Stirner often appropriated leftover materials acquired from junkyards or, in this case, the Bethlehem Steel Plant as materials or “found forms” that he would turn into sculptural subjects.

“To understand Karl Stirner’s identity-making abstract sculptures, it helps to know what options are open to him,” Delahunty wrote. “Working with intractable mill stock and scrap iron, he must select, align, modify, fabricate, and recombine—coaxing out identity as he goes. His working principles:

  • The new piece is to be arrived at directly, through a logic found in the components themselves, neither arbitrary nor redundant;
  • The new piece is to be a whole in itself, not merely an assemblage.

“When these principles are met, the work embodies new identity.”
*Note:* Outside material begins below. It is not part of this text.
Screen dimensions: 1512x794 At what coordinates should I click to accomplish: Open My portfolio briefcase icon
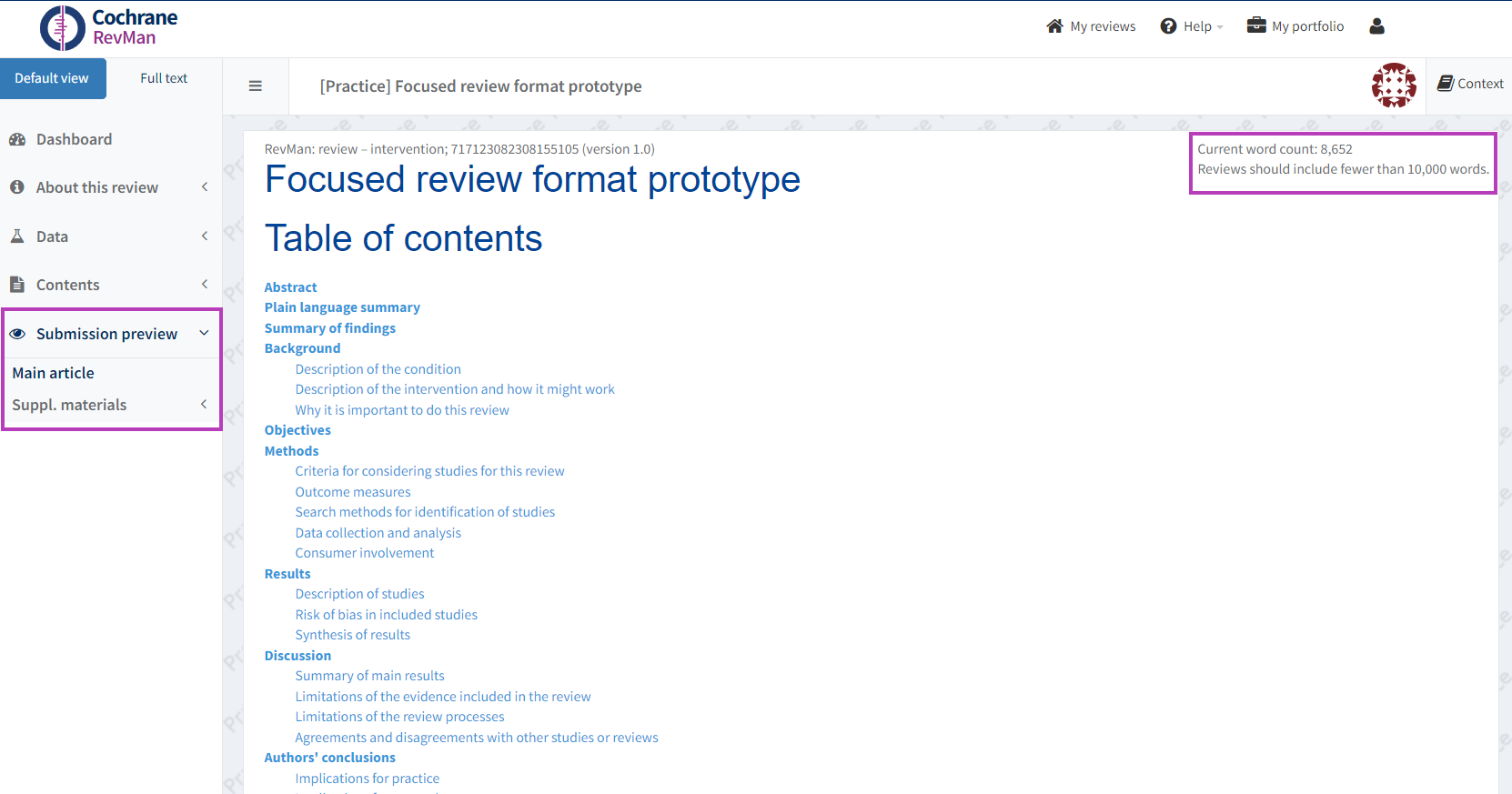[x=1256, y=25]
Artist Karl Stirner stands with Michiko Okaya, Jim Toia, and others behind Stirner's Hounds of Hell metal sculpture and in front of the Williams Visual Arts Building's brick exterior on the campus of Lafayette College in Easton, Pennsylvania.
Artist Karl Stirner (center) stands with Michiko Okaya (in light blue next to him), Jim Toia (far right), Mary Wilford-Hunt, and others behind Stirner’s Hounds of Hell metal sculpture and in front of the Williams Visual Arts Building at Lafayette College in 2011 when the sculpture was installed at Ahart Arts Plaza in downtown Easton.

Stirner also created Untitled (Arch for the KSAT), designed specifically for its location at the trailhead to the Karl Stirner Arts Trail.